На этом потаённом пиру присутствовали двое Романовых, трое Воротынских: князь Иван Алексеевич и оба его сына Ивана, пятеро Ромодановских: князь Григорий Григорьевич, два его старших брата — Василий и Михаил, племянник Фёдор и сын Михаил.

Романовы, Воротынские, Ромодановские — столпы русской патриархальности, чьи богатства и власть были несоизмеримы, они даже и предположить не могли, что пройдёт всего полвека, и к весне 1730 года по мужской линии из этих благородных фамилий не останется никого.

Сейчас они восседали вкруг дубового стола, разодетые в бархат. Они ели лучшие яства, пили лучшие вина. Государь Фёдор Алексеевич рядом с князем Иваном Алексеевичем Воротынским, юный царевич Пётр рядом с будущим своим князем-кесарем. Князь Ромодановский-Стародубский рядом с Иваном Большим Воротынским, а молодой Михаил Ромодановский рядом со своим дядей Михаилом.

Когда князь Иван Михайлович Милославский узнал об этом домашнем пирке, желчь разлилась в его организме, он четыре дня ходил жёлтый, почти не принимал пищи.

Начинало смеркаться, когда боярин князь Милославский вернулся из Кремля домой и ходил по горнице, погруженный в размышления. На столе, покрытом малиновой скатертью, блестела серебряная чернильница и разложено было множество свитков и бумаг. У стола стояла небольшая короткая скамейка с бархатной подушкой. Золотая лампада горела в углу перед образом Спаса.

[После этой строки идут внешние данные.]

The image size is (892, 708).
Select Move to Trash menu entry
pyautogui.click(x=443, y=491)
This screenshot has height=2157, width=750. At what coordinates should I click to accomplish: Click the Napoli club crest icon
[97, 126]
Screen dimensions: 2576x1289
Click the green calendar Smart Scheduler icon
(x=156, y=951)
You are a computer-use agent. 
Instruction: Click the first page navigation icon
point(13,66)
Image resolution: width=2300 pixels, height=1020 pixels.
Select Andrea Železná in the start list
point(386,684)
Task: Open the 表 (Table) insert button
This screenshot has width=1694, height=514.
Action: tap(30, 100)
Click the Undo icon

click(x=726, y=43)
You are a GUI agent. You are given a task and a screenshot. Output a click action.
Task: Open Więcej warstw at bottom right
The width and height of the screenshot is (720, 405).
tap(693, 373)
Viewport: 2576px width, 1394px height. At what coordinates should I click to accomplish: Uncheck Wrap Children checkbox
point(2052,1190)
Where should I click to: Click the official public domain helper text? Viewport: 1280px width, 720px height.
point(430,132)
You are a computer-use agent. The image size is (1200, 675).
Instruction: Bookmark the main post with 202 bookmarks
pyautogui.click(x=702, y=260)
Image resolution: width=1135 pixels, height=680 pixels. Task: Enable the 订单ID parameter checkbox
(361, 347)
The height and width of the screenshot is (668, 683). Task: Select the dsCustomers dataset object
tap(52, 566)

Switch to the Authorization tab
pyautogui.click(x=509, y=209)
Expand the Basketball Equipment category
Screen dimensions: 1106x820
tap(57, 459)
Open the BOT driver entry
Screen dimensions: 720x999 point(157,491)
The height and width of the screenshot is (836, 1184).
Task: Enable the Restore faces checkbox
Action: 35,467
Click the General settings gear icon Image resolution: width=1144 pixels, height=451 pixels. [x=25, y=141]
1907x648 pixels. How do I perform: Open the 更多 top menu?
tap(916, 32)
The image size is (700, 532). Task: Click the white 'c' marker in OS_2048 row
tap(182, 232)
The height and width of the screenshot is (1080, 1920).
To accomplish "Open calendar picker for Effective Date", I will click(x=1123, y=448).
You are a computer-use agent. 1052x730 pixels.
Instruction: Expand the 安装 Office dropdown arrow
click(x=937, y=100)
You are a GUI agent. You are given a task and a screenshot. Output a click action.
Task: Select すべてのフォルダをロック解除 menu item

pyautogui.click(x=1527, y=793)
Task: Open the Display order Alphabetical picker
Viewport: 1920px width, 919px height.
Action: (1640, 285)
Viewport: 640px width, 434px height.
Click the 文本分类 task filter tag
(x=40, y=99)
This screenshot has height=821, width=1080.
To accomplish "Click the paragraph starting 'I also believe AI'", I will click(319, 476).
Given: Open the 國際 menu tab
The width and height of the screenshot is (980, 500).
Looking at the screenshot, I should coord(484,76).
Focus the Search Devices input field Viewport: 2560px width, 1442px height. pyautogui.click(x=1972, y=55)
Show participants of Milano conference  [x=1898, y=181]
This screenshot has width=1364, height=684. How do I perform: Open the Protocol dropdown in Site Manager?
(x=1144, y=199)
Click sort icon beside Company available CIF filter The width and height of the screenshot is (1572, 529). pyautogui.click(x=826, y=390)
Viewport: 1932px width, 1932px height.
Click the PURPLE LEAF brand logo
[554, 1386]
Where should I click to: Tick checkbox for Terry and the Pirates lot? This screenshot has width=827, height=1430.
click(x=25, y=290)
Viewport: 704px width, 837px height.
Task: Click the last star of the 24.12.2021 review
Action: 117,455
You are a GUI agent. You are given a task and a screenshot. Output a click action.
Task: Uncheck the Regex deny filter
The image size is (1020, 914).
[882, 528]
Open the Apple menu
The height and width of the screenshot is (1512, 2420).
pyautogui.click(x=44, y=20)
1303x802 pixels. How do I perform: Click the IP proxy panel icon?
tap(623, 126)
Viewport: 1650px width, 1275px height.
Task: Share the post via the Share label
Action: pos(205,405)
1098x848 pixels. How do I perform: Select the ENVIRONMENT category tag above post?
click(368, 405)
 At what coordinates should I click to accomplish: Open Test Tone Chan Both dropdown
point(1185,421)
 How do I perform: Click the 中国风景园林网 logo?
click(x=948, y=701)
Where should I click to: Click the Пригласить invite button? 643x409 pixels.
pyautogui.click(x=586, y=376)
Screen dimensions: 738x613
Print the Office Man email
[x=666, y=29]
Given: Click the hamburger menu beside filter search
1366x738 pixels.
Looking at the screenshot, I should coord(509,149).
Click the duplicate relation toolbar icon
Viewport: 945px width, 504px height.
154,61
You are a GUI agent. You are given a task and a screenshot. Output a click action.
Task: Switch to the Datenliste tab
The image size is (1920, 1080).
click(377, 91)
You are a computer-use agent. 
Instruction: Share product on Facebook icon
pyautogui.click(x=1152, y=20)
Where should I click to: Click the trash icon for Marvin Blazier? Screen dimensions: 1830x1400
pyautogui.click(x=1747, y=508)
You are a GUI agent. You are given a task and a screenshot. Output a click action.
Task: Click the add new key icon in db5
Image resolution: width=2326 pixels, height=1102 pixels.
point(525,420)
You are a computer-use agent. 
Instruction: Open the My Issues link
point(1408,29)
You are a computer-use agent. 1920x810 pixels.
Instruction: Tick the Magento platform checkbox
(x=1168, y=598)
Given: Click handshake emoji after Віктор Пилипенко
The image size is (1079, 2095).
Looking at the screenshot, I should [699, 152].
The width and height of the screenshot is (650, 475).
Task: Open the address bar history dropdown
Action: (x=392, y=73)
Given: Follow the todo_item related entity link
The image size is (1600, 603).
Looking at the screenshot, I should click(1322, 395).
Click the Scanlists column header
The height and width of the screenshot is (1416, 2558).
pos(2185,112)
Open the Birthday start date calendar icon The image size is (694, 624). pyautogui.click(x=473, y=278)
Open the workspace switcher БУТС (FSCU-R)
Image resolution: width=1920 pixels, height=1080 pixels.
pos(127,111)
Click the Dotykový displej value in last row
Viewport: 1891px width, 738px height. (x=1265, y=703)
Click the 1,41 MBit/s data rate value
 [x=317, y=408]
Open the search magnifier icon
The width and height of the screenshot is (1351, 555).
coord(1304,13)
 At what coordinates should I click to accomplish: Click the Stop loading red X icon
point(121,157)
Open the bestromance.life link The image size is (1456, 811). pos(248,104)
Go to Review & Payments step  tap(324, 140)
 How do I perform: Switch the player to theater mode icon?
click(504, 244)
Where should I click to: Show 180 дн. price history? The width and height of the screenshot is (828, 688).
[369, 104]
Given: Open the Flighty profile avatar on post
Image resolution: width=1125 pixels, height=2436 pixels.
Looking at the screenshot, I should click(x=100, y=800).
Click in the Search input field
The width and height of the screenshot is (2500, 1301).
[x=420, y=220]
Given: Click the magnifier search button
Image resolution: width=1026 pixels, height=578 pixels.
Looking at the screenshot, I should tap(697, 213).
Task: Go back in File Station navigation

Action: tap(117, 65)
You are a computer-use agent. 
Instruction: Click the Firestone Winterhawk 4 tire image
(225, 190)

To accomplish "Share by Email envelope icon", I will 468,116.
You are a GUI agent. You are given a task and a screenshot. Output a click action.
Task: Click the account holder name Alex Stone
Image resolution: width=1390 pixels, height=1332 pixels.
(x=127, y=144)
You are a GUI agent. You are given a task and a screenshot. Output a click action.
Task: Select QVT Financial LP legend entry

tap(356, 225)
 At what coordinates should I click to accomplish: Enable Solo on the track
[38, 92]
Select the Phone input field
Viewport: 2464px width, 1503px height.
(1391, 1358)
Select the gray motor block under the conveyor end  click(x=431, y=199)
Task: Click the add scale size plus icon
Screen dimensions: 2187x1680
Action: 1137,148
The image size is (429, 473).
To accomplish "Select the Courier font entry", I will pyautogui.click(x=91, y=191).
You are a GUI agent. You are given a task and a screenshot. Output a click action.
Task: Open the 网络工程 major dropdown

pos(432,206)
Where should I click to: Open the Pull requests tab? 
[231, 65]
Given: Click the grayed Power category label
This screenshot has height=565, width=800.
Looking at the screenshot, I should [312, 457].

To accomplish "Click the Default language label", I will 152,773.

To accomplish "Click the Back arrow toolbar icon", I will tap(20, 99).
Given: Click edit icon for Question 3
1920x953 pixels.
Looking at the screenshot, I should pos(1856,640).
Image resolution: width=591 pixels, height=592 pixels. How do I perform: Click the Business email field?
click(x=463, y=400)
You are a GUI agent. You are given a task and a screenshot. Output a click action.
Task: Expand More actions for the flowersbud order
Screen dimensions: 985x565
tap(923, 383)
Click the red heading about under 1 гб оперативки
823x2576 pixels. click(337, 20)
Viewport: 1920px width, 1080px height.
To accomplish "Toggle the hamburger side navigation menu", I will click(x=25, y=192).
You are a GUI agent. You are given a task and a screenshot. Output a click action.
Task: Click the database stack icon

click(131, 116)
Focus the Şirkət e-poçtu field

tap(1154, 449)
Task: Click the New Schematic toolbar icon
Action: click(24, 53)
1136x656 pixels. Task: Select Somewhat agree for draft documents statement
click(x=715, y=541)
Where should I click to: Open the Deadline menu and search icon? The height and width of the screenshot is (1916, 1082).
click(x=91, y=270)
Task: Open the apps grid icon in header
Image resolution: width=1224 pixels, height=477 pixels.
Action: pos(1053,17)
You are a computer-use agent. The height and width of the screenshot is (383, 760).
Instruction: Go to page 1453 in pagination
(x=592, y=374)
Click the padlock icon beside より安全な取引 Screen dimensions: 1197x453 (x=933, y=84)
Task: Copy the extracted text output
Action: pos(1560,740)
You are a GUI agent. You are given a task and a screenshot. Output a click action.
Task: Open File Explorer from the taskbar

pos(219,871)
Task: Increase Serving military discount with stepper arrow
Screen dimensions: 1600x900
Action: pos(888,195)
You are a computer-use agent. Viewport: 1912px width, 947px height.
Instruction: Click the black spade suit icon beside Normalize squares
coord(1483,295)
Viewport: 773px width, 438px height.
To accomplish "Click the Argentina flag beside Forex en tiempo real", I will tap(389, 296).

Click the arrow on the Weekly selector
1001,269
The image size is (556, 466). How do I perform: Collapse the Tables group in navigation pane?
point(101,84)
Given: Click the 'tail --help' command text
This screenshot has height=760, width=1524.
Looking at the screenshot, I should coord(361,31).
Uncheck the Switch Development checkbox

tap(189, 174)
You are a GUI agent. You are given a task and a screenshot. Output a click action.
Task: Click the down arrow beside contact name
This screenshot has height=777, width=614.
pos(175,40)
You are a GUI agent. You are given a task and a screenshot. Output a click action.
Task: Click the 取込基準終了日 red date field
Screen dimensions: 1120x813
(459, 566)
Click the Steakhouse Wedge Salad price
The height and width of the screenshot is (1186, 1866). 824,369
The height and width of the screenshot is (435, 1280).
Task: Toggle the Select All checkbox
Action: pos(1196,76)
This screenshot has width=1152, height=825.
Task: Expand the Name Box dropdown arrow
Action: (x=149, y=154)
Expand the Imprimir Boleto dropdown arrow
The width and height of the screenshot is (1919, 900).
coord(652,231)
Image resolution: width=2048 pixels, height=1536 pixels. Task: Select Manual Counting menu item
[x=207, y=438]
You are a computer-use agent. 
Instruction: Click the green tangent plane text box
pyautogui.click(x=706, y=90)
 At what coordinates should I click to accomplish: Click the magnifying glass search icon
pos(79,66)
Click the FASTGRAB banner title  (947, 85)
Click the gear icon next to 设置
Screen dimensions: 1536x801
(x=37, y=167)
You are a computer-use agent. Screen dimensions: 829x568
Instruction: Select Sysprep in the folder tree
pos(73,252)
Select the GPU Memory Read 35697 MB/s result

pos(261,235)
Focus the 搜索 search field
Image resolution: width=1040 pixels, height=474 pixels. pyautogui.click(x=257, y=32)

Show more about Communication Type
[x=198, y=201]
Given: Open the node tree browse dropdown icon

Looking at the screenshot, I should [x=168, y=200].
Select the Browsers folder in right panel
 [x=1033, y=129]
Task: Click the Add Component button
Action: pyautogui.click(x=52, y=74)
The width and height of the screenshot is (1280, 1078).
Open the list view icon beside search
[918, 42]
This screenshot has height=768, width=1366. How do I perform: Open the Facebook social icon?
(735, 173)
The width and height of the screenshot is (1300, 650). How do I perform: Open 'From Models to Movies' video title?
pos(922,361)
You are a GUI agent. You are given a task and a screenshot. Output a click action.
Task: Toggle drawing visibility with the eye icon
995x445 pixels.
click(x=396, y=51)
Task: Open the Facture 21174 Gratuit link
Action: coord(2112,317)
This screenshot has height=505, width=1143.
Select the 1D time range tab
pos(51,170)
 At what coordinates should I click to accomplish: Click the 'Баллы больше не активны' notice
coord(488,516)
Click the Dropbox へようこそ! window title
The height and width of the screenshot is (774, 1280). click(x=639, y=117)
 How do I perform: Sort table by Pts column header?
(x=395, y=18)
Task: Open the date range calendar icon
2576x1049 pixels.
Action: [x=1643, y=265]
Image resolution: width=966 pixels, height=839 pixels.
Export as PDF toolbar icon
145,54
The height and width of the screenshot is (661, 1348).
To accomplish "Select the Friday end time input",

В противоположность князю Василию Голицыну, Милославский жил по старинному обычаю, не заводя никакой иноземной новизны, среди подчас некрасивых, но прочных и надёжных вещей, как жили деды и прадеды. Стены обширных, но низких хором Милославского были обиты не дорогими тканями, а обтянуты холстом, выбеленным известью, и увешаны иконами. Не было в доме никаких отделок и украшений, а также никакой иноземной мебели, лишь столы и лавки да несколько кресел новгородской простой работы для самого боярина и его немногих почётных гостей.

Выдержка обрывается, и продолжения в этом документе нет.